Now change dCacheSetup file on the pool node to see if this has any effect on performance. First modify so that it only uses 1 parallel stream.
# Set number of parallel streams per GridFTP transfer parallelStreams=1
(default was 10). Restart dcache-opt and see what sort of transfer rate we get - 8.37Mb/s (100MB file, 1 stream). Now just try submitting same job, but with "-p 2" option - 8.30Mb/s. This is strange. Why did I not get the error messages as above? Try again with "-p 11" - same response as above with the "Matching duration...". glite-transfer-status returns:
State: Waiting Retries: 1 Reason: Transfer failed. ERROR the server sent an error response: 426 426 Transfer aborted, closing connection :Unexpected Exception : java.net.SocketException: Connection reset
Possibly I need to change parallelStreams in the admin node config file. Do this then re-run the tests.

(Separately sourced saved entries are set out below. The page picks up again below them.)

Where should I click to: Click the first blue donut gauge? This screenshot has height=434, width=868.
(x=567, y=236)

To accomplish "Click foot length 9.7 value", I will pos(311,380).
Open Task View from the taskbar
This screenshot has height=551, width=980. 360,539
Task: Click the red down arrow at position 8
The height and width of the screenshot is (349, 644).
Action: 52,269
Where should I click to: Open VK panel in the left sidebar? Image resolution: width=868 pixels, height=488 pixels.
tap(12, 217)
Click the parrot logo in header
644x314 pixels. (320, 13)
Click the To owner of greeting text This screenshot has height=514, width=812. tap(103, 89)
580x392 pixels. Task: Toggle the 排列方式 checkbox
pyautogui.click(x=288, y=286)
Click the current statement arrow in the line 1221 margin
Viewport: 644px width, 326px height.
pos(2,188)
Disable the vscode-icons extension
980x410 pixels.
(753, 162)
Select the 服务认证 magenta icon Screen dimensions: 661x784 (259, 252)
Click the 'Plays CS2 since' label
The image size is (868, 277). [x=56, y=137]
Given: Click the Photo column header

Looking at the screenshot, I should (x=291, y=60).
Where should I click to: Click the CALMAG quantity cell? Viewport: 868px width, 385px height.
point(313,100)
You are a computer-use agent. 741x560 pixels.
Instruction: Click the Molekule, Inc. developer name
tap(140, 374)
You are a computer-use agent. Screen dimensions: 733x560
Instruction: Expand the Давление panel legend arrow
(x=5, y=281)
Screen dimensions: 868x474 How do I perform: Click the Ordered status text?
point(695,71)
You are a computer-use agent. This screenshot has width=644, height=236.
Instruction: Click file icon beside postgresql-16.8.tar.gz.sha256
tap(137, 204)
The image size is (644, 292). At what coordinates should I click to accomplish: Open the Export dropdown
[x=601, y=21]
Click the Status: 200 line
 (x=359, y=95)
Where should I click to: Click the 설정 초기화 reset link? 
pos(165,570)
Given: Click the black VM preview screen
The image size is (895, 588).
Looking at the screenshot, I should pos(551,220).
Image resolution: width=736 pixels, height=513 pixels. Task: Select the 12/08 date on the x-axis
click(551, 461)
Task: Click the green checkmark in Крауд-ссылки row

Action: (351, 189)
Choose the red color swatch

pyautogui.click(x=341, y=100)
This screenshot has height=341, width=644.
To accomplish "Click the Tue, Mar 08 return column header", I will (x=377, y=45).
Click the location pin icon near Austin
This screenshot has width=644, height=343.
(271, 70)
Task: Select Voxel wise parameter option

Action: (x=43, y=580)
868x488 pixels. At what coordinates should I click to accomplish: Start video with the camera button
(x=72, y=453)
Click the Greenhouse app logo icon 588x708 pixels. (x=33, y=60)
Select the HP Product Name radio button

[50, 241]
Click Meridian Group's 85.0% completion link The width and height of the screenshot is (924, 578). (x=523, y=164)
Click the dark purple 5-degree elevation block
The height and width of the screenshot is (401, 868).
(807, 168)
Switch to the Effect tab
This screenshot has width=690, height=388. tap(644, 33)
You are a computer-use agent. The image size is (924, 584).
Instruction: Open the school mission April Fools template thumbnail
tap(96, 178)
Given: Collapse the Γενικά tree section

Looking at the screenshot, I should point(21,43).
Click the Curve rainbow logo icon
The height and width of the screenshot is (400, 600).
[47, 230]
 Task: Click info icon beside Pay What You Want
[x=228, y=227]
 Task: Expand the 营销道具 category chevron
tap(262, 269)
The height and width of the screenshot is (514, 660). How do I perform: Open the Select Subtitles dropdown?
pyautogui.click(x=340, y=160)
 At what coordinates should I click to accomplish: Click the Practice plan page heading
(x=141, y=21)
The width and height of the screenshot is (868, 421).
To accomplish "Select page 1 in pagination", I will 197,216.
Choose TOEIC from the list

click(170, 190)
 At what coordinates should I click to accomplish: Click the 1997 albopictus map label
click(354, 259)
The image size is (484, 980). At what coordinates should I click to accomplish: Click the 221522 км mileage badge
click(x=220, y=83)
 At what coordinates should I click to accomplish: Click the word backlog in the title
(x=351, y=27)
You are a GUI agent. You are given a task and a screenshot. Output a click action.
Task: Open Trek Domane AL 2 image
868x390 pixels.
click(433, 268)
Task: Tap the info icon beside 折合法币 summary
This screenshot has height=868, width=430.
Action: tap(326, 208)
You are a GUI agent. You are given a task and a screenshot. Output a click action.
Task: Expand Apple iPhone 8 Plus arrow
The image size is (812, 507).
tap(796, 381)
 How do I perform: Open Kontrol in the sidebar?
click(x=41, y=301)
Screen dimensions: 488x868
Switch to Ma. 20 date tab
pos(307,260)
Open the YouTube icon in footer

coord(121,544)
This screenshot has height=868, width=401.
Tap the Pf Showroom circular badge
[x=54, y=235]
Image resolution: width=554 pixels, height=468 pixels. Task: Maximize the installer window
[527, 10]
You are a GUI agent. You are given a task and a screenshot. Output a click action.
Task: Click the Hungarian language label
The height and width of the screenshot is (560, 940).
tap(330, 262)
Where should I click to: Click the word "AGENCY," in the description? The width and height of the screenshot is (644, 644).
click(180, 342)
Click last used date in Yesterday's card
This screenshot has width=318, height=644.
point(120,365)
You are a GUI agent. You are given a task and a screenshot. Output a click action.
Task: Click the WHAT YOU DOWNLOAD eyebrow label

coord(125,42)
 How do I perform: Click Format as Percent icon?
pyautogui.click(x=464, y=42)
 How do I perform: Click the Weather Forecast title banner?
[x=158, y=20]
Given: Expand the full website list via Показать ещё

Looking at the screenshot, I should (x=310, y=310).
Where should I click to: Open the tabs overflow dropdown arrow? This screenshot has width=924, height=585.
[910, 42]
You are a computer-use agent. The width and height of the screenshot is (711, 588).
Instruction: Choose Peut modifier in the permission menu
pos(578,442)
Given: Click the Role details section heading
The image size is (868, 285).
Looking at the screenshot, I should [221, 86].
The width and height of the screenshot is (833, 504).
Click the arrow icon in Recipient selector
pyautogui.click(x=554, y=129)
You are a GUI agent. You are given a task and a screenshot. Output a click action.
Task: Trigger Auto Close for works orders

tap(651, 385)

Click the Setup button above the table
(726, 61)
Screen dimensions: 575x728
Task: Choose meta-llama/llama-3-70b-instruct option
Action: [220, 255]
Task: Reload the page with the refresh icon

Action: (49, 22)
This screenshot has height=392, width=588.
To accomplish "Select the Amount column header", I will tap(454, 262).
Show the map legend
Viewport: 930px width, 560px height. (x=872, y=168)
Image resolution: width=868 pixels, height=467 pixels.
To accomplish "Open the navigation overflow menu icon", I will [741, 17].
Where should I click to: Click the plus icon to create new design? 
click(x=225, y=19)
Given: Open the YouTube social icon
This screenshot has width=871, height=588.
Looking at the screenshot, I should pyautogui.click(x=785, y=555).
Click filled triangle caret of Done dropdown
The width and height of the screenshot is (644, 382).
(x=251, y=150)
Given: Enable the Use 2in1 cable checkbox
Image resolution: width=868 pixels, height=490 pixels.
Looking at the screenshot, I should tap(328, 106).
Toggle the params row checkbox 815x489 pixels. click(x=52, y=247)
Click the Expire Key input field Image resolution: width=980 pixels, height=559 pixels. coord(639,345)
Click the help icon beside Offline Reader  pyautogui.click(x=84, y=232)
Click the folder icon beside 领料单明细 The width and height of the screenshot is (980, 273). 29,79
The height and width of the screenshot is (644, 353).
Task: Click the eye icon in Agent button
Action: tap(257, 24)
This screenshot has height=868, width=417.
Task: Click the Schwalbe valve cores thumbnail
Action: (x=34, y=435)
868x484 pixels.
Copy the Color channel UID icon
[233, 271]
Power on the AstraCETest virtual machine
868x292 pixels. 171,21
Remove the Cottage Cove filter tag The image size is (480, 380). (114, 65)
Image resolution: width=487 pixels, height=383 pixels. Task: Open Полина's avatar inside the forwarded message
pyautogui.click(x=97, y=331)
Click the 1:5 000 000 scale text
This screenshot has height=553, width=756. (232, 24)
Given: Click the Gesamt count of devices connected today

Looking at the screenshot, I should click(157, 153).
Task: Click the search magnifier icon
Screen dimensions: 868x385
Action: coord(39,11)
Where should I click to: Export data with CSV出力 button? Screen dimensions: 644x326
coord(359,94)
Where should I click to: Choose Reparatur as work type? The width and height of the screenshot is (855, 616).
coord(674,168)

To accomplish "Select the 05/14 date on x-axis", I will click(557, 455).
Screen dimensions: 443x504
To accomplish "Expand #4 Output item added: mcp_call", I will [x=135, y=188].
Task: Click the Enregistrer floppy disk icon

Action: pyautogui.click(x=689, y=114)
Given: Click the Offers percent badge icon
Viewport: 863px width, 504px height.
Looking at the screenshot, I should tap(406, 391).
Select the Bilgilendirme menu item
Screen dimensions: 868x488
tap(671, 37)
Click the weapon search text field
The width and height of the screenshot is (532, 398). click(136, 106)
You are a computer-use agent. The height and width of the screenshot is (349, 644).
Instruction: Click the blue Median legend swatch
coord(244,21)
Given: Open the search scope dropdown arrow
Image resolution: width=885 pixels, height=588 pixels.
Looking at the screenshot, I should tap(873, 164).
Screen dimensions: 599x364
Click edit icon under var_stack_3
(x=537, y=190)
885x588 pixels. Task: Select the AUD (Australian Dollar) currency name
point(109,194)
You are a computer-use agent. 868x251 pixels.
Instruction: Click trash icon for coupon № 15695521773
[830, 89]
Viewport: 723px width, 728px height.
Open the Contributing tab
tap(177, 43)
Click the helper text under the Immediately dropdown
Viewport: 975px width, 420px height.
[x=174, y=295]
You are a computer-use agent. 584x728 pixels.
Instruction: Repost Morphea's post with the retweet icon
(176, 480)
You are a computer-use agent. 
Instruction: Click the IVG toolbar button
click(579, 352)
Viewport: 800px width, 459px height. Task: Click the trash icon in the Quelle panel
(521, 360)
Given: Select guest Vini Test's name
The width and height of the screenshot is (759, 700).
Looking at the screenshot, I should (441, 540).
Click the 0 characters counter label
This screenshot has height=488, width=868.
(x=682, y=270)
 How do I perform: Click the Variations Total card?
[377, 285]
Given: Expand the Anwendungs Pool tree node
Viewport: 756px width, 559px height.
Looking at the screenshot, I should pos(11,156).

1 stream - 9.37Mb/s 2 streams - 7.52Mb/s 10 streams- 9.43Mb/s 11 streams- failed with same error as above.
??
What about the .srmconfig/config.xml file. I had been using:
<buffer_size> 131072 </buffer_size> <tcp_buffer_size> 0 </tcp_buffer_size> <streams_num> 10 </streams_num>
Now try again, but with streams_num
of 1, but pass the "-p 10" option to gridftp.
"-p 1", <streams_num> 1 - 9.40Mb/s : FTS logs report that 1 stream was used "-p 10", <streams_num> 1 - 10.65Mb/s : FTS logs report that 10 streams were used, so this does not appear to have any influence.
What about modifying the buffer sizes? There are also corresponding buffere sizes in dCacheSetup. Change config.xml to this:
<buffer_size> 2048 </buffer_size>
"-p 1", <streams_num> 1 - 10.76Mb/s : FTS logs report that 1 stream was used "-p 10", <streams_num> 1 - 15.01Mb/s : 10 streams
Faster in both cases. Try educing buffer size further to 1024 and run tests again.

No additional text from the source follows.